Cognitive psychologists, suggesting one potential factor, have shown that language reliably affects human thinking. If language informs how people think, then variations in the use of gender in language, such as referring to objects as male or female, might account for parallel differences in attitudes about gender equality. (For example, in Spanish, the moon is marked as feminine by the definite article la, as in la luna.)

In this study, the authors examined whether speakers of genderless languages held more egalitarian views about women's roles in politics and society than speakers of gendered languages. To do so, they randomly assigned bilingual Estonians to be interviewed in either Estonian, a genderless language, or Russian, a gendered language, and compared each group's responses to questions about gender stereotypes, policies advancing gender equality, and female political representation.


In the first study, interviewing in a genderless language affected participants' attitudes toward gender equality. Participants who interviewed in Estonian expressed more liberalized views toward gender equality than those who interviewed in Russian.

  • Estonian-language participants were less likely to perceive women as more stereotypically emotional than men (1.14 versus 1.34 mean value on a scale ranging from -6 to 6, with positive values indicating greater belief in women as emotional).
  • Estonian-language participants were more likely to support a proposed paternity leave policy (43% versus 35% of participants).
  • Estonian-language participants were more likely to support a hypothetical female candidate for defense minister (73% versus 66% of participants)
  • Estonian-language participants were more likely to agree with increasing the profile of women in political leadership positions (28% versus 23% of participants).

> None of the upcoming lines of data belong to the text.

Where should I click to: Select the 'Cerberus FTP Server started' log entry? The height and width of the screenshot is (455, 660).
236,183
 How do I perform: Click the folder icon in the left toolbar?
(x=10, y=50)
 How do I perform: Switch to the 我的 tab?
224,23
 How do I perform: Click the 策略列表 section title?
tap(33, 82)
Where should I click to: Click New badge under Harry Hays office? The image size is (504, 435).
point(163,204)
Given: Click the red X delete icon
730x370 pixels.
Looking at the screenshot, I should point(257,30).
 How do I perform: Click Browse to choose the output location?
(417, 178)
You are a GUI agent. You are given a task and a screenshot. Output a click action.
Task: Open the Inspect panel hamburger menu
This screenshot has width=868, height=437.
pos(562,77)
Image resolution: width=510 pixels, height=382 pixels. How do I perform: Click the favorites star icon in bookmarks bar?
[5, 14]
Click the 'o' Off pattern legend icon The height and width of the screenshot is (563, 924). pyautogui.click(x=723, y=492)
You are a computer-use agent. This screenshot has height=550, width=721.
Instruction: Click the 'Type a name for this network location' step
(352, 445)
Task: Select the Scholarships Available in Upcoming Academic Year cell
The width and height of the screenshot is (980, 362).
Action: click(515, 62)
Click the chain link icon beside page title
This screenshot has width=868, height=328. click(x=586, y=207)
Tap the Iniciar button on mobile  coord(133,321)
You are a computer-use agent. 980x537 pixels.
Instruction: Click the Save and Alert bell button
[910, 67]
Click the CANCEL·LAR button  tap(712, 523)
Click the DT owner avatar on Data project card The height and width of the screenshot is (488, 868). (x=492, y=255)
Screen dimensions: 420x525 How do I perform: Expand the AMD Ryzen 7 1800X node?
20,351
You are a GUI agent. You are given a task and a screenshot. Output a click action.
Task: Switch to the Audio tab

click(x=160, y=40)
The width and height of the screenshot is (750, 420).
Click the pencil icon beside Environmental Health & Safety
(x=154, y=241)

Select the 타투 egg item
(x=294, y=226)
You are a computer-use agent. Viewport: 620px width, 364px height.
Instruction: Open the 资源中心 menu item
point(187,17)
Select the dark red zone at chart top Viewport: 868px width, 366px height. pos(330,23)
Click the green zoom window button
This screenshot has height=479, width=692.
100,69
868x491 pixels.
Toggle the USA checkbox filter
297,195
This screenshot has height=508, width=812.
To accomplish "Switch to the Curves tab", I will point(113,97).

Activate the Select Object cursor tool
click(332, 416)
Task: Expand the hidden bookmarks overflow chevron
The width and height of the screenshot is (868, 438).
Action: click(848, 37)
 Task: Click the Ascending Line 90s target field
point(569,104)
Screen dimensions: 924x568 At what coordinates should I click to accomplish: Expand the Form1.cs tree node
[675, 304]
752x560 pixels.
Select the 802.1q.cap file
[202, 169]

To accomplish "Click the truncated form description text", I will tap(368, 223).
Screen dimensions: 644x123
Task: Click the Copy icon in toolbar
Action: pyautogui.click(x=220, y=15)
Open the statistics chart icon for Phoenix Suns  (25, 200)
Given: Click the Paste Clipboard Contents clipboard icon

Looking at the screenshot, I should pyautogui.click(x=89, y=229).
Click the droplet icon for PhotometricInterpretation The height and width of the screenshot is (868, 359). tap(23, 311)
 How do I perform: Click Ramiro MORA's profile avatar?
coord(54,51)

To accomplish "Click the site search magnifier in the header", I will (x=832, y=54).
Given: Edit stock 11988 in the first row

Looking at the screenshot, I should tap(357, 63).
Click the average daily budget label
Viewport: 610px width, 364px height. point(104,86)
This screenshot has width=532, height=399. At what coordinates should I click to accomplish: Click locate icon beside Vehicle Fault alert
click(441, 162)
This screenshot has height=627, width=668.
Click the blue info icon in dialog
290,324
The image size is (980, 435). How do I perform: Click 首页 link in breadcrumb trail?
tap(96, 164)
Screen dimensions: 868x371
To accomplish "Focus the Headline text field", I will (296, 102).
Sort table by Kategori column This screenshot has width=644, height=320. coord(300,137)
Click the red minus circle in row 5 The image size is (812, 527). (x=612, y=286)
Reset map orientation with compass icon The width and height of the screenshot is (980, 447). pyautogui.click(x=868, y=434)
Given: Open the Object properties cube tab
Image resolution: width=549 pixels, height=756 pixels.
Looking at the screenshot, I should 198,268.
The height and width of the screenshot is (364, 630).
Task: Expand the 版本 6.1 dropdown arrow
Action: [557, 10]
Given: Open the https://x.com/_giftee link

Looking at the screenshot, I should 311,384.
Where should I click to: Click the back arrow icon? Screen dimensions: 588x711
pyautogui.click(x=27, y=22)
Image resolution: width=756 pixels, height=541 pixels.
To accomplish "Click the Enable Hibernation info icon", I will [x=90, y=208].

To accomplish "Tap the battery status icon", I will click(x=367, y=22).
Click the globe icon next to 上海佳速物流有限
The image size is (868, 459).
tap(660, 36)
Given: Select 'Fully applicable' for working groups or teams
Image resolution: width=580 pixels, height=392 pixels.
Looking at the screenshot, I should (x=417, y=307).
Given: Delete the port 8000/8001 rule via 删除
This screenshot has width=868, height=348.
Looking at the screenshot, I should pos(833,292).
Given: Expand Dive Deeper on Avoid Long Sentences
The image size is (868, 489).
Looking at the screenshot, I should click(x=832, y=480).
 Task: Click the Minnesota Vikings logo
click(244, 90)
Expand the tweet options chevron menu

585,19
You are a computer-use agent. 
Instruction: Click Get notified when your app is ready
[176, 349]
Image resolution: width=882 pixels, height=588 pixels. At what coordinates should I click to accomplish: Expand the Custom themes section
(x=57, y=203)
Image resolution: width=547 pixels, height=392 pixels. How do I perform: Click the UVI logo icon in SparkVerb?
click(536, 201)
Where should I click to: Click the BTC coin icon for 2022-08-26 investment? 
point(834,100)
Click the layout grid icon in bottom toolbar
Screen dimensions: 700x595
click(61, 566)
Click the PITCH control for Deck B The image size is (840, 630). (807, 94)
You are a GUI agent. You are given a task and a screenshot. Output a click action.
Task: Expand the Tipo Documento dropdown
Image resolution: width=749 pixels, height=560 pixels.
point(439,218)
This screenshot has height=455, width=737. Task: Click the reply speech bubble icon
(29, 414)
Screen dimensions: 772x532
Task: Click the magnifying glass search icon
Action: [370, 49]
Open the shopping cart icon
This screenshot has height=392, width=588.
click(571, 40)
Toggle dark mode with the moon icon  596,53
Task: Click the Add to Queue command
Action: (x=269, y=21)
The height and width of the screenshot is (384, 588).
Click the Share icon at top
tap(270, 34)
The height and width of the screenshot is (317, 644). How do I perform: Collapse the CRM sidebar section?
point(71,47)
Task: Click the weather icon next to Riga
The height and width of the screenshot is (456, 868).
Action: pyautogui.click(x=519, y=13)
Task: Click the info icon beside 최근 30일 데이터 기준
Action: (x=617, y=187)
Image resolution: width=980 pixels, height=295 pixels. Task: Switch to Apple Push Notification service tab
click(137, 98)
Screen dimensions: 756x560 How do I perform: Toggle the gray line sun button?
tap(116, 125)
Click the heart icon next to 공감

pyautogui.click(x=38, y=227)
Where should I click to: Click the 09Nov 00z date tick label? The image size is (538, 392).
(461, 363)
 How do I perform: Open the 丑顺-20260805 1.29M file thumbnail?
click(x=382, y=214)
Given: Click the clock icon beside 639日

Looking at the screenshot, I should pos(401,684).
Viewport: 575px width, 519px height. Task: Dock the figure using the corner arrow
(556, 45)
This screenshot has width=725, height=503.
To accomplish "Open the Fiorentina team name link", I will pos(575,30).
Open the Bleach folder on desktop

In the second study, the effects of genderless versus gendered language were limited to measures that clearly evoked gender. Participants interviewed in Estonian did not have reliably different views on suicide from participants who interviewed in Russian.

  • The effects of genderless versus gendered language were weaker when social norms were emphasized.
  • When normative information about a proposal to advance gender equality was absent, Estonian-language participants were reliably more supportive of the proposal than Russian-language participants.
  • When such information was present, the difference between the two groups decreased.

The effects of genderless versus gendered language extend beyond Estonia, throughout the different nations and cultural contexts captured in responses to the World Values Survey (WVS).

  • Individuals who reported speaking a genderless language at home were more likely to express gender-equal attitudes.

These findings emphasize the role of language in constructing political realities and suggest that gender-neutral language may be an avenue for advancing views on gender equality. They might be applied to increase female political representation in gendered-language contexts, where people have a heightened awareness of gender differences, through policies that highlight women's unique perceived strengths, as well as in genderless-language contexts through efforts that emphasize women's parity with men.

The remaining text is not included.